Train, lear jet both deliver

It’s golf’s equivalent to Felix and Oscar, the odd couple.

Thorbjorn Olesen the brash, physically brutal 26-year-old with flat cap.

And then there’s Soren Kjeldsen, the quietly spoken and slight 41-year-old with old-fashioned visor.

You’d probably not pick them as teammates, but here they are, Danish teammates leading the World Cup of Golf by three strokes after a phenomenal second round at Kingston Heath.

Both declined to put a handle on Olesen in a light-hearted press conference after their cavalier 12-under-par 60 that featured two eagles and eight birdies, including five in a row to start their back nine.

But Kjeldsen played the perfect foil for his young compatriot, whose raw force was witnessed on the last hole when he blasted a 369m drive.

“I suppose temperament wise we’re not very different,” Kjeldsen said.

“But game-wise, we’re very different.

“Thorbjorn is very flashy, he hits it very far from the tee and overall just got an amazing game.

“I’m sort of, you know … I’m like a train, I arrive on time, but without too much of the flashy stuff.”

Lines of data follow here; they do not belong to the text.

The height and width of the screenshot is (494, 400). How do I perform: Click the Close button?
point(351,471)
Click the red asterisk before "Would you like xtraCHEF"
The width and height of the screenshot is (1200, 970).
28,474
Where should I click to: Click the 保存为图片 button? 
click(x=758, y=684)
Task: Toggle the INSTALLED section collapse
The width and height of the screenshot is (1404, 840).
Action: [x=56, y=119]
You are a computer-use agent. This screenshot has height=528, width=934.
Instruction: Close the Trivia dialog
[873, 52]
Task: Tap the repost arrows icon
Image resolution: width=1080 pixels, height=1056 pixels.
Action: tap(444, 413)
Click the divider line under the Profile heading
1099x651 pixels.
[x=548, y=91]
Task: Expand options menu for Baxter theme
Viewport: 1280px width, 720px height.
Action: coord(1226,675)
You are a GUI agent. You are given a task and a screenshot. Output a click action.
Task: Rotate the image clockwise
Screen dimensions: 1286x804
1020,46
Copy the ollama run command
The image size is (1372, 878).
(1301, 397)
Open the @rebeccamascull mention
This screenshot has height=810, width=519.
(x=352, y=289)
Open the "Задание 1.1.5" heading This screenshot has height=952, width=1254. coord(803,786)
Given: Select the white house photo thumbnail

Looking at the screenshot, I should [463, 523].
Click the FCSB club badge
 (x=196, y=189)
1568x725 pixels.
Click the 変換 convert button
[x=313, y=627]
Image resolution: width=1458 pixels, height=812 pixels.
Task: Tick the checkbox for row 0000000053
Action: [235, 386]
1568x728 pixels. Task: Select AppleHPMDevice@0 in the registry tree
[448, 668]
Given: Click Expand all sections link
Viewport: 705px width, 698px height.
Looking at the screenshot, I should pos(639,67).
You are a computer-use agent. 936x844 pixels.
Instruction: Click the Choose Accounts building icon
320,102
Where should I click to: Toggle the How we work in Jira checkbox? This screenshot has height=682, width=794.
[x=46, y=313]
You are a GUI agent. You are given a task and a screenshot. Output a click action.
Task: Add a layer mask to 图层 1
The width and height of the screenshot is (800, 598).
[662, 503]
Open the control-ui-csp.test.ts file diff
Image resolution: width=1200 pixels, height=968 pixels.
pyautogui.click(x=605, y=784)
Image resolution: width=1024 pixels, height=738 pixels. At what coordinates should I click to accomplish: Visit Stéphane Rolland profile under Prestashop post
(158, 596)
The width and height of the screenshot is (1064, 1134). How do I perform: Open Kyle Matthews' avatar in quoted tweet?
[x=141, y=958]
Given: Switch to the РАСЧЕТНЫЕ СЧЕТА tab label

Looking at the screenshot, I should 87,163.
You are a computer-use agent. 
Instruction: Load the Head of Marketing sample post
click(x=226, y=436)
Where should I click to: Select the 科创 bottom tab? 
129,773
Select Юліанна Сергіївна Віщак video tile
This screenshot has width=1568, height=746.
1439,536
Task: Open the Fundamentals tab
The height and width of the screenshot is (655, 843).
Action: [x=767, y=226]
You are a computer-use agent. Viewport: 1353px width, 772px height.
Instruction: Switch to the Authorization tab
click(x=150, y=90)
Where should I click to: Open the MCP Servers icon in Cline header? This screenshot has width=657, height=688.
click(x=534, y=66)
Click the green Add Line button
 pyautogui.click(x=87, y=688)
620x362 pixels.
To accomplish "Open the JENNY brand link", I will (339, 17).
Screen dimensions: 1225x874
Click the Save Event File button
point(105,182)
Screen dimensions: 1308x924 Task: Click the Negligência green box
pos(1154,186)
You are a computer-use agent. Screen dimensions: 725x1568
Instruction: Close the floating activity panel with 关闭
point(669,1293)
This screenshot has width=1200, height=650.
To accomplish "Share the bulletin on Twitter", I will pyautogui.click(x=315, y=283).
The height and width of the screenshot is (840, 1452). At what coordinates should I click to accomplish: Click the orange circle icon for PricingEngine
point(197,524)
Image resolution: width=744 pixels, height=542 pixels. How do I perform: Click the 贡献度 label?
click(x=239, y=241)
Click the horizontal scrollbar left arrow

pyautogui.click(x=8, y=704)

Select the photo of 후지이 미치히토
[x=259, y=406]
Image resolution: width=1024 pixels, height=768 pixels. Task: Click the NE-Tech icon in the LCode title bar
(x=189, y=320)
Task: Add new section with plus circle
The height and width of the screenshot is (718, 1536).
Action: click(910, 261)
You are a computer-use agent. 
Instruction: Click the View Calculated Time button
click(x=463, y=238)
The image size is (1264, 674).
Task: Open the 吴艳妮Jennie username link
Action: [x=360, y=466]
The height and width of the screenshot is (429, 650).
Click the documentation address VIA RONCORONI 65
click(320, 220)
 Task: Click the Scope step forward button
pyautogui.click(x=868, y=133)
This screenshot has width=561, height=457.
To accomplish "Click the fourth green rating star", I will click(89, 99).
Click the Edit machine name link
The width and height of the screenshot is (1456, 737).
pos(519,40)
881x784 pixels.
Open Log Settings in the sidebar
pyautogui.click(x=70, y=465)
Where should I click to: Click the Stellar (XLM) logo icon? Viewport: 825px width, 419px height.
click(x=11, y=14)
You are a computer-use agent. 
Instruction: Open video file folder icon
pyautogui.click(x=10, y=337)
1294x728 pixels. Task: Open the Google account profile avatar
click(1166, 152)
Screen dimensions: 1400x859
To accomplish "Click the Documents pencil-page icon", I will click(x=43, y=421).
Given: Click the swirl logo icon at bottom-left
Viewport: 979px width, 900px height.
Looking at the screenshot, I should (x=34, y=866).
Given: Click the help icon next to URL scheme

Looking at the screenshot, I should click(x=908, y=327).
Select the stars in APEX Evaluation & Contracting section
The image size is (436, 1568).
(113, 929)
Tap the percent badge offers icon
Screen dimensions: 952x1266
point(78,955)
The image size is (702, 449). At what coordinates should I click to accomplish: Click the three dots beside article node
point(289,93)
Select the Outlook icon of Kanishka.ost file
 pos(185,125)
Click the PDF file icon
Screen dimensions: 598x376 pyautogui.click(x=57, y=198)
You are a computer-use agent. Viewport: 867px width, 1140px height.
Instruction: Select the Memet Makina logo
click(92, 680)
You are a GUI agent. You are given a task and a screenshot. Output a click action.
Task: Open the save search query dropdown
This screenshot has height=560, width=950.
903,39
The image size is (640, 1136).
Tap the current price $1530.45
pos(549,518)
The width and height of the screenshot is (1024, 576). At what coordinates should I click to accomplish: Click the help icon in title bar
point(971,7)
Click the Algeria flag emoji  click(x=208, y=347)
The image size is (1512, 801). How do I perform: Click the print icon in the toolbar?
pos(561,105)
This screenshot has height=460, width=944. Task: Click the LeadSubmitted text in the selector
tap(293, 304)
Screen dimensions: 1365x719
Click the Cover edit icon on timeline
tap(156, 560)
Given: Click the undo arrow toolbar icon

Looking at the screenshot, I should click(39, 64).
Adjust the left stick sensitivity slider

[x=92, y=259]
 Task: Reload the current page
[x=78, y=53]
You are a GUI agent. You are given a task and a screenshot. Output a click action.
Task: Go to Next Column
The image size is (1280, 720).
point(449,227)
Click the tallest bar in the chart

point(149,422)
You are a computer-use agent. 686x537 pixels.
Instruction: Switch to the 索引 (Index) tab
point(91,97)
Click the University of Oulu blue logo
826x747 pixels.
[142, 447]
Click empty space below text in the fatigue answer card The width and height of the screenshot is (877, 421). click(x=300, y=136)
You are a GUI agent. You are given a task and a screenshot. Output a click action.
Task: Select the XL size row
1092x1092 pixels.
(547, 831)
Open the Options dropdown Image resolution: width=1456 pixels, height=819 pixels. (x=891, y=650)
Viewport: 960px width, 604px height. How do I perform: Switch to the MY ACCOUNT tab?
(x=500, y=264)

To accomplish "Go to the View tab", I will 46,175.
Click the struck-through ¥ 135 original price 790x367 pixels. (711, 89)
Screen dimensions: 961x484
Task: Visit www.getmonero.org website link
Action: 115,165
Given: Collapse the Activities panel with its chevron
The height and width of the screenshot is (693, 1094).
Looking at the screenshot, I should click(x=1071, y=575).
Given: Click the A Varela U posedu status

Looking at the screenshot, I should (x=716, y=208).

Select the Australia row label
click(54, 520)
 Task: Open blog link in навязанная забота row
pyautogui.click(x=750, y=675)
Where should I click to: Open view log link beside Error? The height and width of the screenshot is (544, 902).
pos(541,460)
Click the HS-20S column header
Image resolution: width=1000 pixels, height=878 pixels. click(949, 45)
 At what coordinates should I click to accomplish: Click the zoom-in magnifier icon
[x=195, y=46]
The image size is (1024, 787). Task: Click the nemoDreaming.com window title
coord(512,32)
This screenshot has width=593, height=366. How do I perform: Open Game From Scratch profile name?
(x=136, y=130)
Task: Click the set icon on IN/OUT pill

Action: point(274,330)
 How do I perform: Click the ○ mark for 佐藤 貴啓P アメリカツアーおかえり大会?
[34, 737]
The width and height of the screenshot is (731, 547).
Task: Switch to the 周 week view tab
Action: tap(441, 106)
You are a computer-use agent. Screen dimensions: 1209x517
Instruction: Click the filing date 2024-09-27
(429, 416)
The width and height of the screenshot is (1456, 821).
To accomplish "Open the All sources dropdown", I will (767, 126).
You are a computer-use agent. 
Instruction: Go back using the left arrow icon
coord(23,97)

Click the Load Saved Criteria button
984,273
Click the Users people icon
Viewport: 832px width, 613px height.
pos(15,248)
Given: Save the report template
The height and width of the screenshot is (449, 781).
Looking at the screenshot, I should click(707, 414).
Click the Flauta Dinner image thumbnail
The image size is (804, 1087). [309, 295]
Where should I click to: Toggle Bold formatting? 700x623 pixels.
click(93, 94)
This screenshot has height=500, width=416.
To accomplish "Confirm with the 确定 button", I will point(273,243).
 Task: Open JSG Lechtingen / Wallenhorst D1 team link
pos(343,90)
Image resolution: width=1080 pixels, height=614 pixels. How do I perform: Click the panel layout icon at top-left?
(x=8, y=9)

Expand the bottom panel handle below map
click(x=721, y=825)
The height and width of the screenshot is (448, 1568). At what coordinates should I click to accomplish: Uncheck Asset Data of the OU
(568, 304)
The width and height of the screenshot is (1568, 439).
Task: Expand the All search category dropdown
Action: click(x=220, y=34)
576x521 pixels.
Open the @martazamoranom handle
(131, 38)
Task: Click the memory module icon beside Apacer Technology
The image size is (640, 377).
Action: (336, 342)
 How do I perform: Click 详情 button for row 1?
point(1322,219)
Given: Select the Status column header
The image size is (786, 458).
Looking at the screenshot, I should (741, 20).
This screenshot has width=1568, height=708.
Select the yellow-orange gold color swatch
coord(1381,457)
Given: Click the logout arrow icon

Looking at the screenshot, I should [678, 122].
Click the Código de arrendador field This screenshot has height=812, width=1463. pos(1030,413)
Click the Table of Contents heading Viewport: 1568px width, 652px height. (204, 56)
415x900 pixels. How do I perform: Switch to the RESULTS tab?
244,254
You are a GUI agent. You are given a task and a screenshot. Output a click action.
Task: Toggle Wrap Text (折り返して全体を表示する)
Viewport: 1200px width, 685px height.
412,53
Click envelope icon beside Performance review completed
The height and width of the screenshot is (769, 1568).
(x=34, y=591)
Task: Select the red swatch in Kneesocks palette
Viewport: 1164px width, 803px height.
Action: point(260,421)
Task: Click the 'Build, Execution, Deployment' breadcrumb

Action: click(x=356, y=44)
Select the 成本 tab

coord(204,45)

Which probably makes Olesen something akin to a lear jet.

Regardless, it just works.

Each holed out for eagle on the front nine today – Kjeldsen from 139m with a 6-iron into a stiff wind on the third and Olesen from 25m on the eighth.

Neither had scored a 60 previously, but Olesen admitted it flashed through his mind during their back-nine barrage.

“I definitely thought about it with three or four holes to go. I was still trying to play the same golf and keep on being aggressive, but unfortunately we came up one short.”

A 60. In strong winds. At Kingston Heath. In the World Cup.

An odd coupling they might be, but they look nothing other than ominous to the rest of this quality field right now.